Wyglądało to tak...

ks. Józef Tischner

publikacja 12.05.2020 06:00

Co niedzielę o godzinie dziesiątej otwierały się drzwi zakrystii, rozlegał się dźwięk dzwonka i na środek kościoła wychodziła procesja małych ministrantów.

Wyglądało to tak... Clemens v. Vogelsang / CC 2.0

Ostatni ministrant niósł dużego pluszowego misia. A za ministrantem, który niósł misia, szedł ksiądz, do którego miś należał. Miś nazywał się Bartek, a ksiądz nazywał się Józef Tischner. Wszystko to działo się w kościele pod wezwaniem Świętego Marka w Krakowie przy ulicy Sławkowskiej. Dawno? Nie tak dawno, bo jeszcze żyją ludzie, którzy to pamiętają.

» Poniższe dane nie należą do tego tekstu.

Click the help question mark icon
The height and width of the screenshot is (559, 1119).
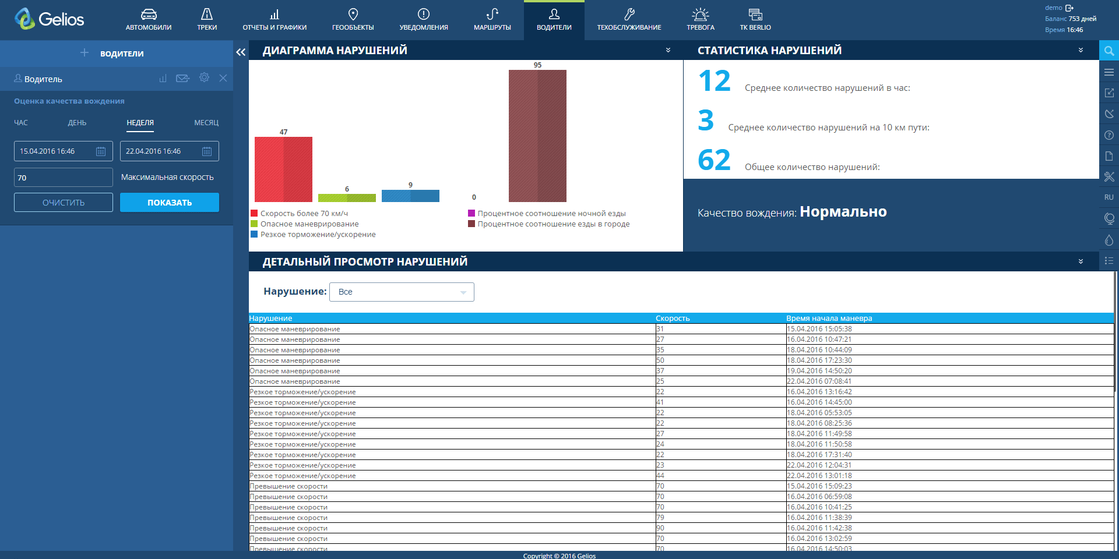point(1109,135)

Od chwili, kiedy ksiądz Józef odprawił w kościele Świętego Marka pierwszą mszę świętą dla przedszkolaków, minie niebawem pięćdziesiąt lat. Przedszkolaki, które chodziły na te msze, są dziś dorosłymi ludźmi. Nawet ich dzieci są już dorosłe. A jednak o tych mszach ciągle się pamięta. Dlaczego? Bo były to pierwsze takie msze w Polsce: pierwsze msze, podczas których ksiądz schodził z mikrofonem między dzieci i rozmawiał z nimi. I były to msze szczególne, bo brały w nich udział nie tylko dzieci, ich rodzice, ministranci, no i oczywiście ksiądz – ale również misie i lalki.

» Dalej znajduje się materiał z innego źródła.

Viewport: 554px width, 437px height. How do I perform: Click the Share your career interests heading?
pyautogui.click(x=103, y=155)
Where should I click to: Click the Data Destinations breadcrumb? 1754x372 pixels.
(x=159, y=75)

Ksiądz Józef mówił, że Pan Jezus umarł także za misie. Może nie wszyscy to rozumieli, może nie wszystkim się to podobało. Ksiądz chciał powiedzieć, że dla Pana Jezusa ważne jest wszystko to, co kochamy. Pan Jezus umarł za wszystkie nasze miłości, duże i małe. I dlatego ksiądz też przychodził na msze z misiem – Bartkiem. Żartował, że Bartek to głuptas, który niczego nie rozumie, wszystkiemu się dziwi, i trzeba mu wytłumaczyć, co się dzieje w kościele. Ksiądz prosił dzieci, żeby mu pomogły w tym tłumaczeniu...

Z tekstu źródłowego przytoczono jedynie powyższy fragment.